A was at this bar talking to the bartender, sharing bartender stories. She had a way of putting out a sexualized energy that she was mostly unaware of. It wasn’t flirting, it leap-frogged right over flirting. As a fellow male, I got a bead on the bartender’s mindset right away: It was early in the evening, so this girl wasn’t likely to still be around later on. But if she was, going home with her would be no big problem. If I had told A that he was thinking that, she would have denied it, and denied that any messages of the sort were traveling through the air. But, females of the species, you gotta stop imagining that you know better than we do about what’s going on in the male sphere. It’s not complicated, and it’s not ambiguous, and we can see it lit up like the Vegas fucking strip.

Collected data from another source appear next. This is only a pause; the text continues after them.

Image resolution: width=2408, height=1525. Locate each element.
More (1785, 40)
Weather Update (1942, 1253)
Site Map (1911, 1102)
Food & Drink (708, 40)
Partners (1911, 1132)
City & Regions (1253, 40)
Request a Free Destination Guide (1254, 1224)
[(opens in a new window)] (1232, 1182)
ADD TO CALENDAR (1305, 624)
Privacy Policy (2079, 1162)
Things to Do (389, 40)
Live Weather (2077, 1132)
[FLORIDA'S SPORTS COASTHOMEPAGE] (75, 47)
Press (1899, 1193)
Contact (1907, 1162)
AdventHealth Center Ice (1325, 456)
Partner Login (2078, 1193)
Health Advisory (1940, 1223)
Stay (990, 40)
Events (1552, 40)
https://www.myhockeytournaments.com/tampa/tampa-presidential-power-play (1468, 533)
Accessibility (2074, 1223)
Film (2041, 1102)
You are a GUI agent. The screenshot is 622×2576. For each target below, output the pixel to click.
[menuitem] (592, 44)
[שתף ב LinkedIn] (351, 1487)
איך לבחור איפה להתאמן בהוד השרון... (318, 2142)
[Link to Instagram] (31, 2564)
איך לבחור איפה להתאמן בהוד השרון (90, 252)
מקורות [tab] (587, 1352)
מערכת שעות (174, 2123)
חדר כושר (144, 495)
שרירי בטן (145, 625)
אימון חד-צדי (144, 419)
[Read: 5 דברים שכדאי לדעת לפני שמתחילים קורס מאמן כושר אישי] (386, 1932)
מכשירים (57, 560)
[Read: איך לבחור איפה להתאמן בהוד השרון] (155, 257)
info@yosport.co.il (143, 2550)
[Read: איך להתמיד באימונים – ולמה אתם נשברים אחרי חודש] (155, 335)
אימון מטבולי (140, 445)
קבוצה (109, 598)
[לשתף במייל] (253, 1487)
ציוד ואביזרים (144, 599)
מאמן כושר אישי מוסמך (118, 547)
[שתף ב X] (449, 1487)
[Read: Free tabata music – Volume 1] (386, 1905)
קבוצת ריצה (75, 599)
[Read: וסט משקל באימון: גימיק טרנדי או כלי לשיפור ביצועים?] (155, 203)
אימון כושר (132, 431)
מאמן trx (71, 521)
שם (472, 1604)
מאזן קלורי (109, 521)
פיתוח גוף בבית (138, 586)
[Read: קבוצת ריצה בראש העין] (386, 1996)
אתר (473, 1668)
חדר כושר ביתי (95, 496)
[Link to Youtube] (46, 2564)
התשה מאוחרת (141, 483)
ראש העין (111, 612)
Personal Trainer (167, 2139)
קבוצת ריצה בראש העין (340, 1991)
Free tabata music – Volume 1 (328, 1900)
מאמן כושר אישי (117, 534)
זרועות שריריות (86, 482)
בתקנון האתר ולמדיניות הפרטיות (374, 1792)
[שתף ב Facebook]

So I roll up, and A’s initial review of my haircut was pretty tepid. My hair’s natural curl made it curve up in the back, and she said I looked like a peacock. At this point, the bartender’s vibe changed to vague disappointment. I obviously had this chick locked down, because she wasn’t exactly fawning over me, but she was clearly still gonna leave with me. Only the groundwork I’d previously laid was allowing me to so easily sweep her out of there.
I can’t remember what we did that night, but probably waited in line to squeeze into some japanese restaurant that was way too busy. She took me to some great restaurants, but the constant waiting, then rushing of New York life is a real fucking drag.
The next morning we went to brunch with A’s friend, who worked at a restaurant owned by slightly-famed restauranteur Keith McNally. I’d never heard of him before, but apparently New Yorkers know him. So that was a weird way to be introduced: “This is the guy with the same name as your boss.” I kept my hat on over the hawk, and we sat around drinking coffee and mimosas. When A went to the bathroom, I asked her friend what she thought of my haircut. She said she didn’t love it. So I decided to keep it for another week, but its days were clearly numbered.
That day was so fantastically hot that I traveled from Manhattan all the way home to Flushing and didn’t have to piss at all. Normally I have to piss all the time, and coffee and mimosas don’t help. It was supernatural, how hot is was. All the liquid in my body just evaporated. My roommate Mike and our friend Spooky were in Corona Park doing a clown job, so I cut through on the way home trying to find them. But I didn’t see them, probably because they melted.
Quick post-script: The next time I saw A, my head was newly shaved, and she was a little taken aback. She said I shouldn’t “bic my head”, because it made me look like a skinhead. Once we got to her neighborhood in Bushwick, I saw what she meant. In Canada, that wouldn’t have been any kind of a thing. But in America, I seemed like some weird racist.
Which also reminds me - post-post-script: When Mike had a mohawk later on, some guy in Queens tried to give him white-power literature, and invited him to a meeting. I’m not saying America is full of racists. Just that a never-ending string of racist things happen there, all the time. I think that’s fair to say.